‘Like a ball of fire’: Perseids meteor shower to peak this weekend | Astronomy


Stargazers will be in for a treat this weekend as the best meteor shower of the year is expected to peak.

The Perseids are named after the Greek hero Perseus because the meteor shower appears to come from the eponymous constellation.

According to myth, Perseus slew the gorgon Medusa by cutting off her snake-covered head while viewing her reflection in his shield.

While the meteors are active from mid-July, the best time to see them is this weekend with the Perseids most visible in the northern hemisphere.

Derek Smale, the UK Space Agency’s programme manager for the ESA space safety and security programme, said: “The peak is expected to be Saturday night into Sunday but if anybody fancies a late night on Sunday night into Monday morning, it’ll probably still be very good.”

The Perseids arise when the Earth passes through dust that has been shed from the comet 109P/Swift-Tuttle.

Smale said: “As we travel through it, that stuff cascades into our atmosphere and it’s travelling at phenomenal speeds so [it] heats up,” adding that many of the fragments are no bigger than a grain of sand.

Comets, often called “dirty snowballs”, are primitive objects that formed at the same time as the solar system, about 4.6bn years ago.

Lucie Green, a professor of physics at University College London and president of the Society for Popular Astronomy, said: “It’s exciting to think that those tiny bits of dust are actually the leftover material from which the whole solar system formed. In that way, looking at this meteor shower has huge significance. Each streak of light a messenger from the past.”

A man watches the Perseids meteor shower on the Pamir Plateau in Xinjiang Uygur Autonomous Region of China in 2021.
A man watches the Perseids meteor shower on the Pamir Plateau in Xinjiang Uygur Autonomous Region of China in 2021. Photograph: VCG/Getty

Comet 109P/Swift-Tuttle swept through the inner solar system in 1992 and is not expected to return until 2125.

According to Nasa, up to 100 meteors can be seen streaking across the sky every hour during the Perseids shower – at least, Smale adds, where there are dark skies – with exceptionally bright meteors, known as fireballs, part of the show.
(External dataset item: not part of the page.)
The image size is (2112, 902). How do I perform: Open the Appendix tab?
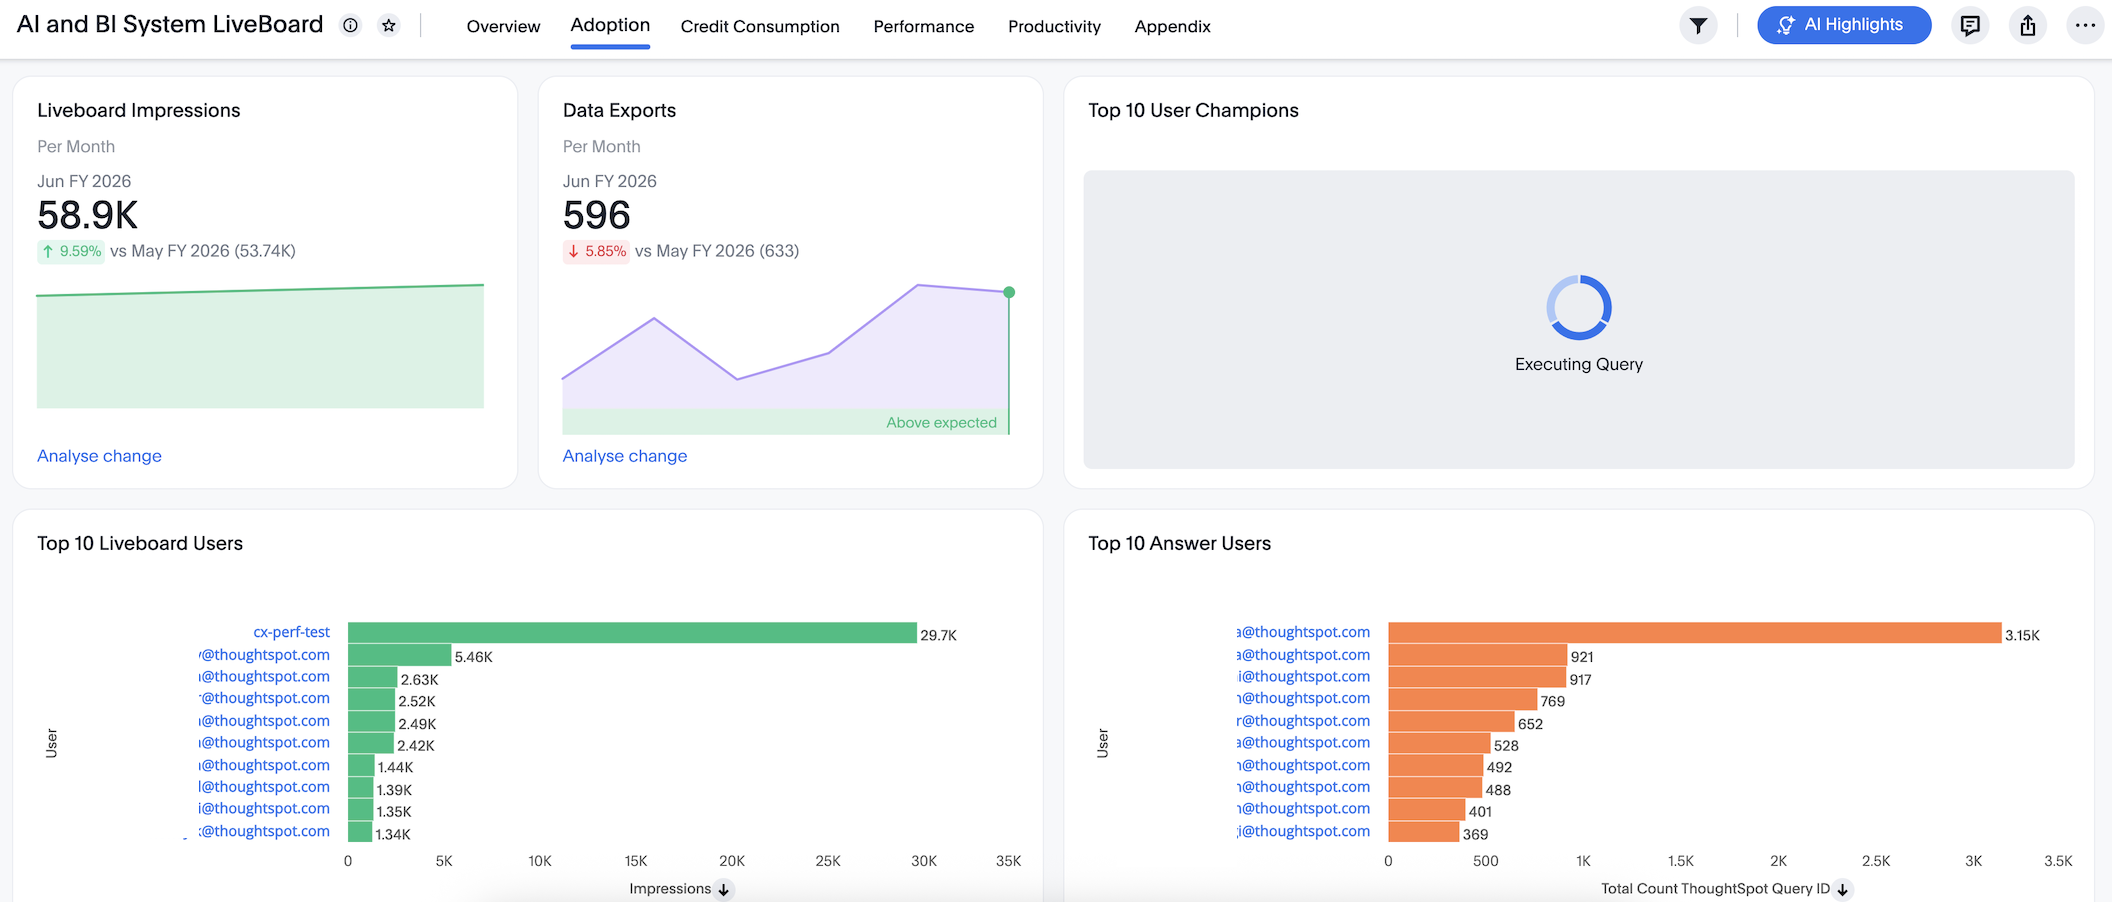[x=1172, y=27]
Some fireballs can be as bright as Venus in the night sky, and even have colours of reds, blues or greens.

“They really can be dramatic,” said Smale, adding the lumps of rock that give rise to fireballs are about the size of a pea.

“Just because they are that much larger, there is that much more resistance against the atmosphere so they are heating up more and it is literally like watching a ball of fire coming across the sky – it’s really quite something when you see these,” he said.

While the Perseids will be visible in smaller numbers in the southern hemisphere, Smale notes stargazers there are still able to see another meteor shower, known as the Southern Delta Aquariids, that peaked last month.

For those in the northern hemisphere, the Perseids are likely to be quite a show, with Smale noting that the approaching new moon means the skies are darker than usual, while the weather forecast has improved, at least in the UK.

For a good view, he said, escape the bright lights of the towns and cities, put away your mobile phone and climb a hill, as getting above nearby trees and buildings will help your view of the sky.

“The more sky you can see, the better,” Smale said, adding that meteors can appear anywhere across the night sky. The advice to people is just get out and look up.”

Green said heading outside to spot some Perseids was a summer tradition. “The relatively warm nights mean you can stay outside for longer to look up and enjoy the show. I plan to take a reclining chair into my garden and lie back and wait!”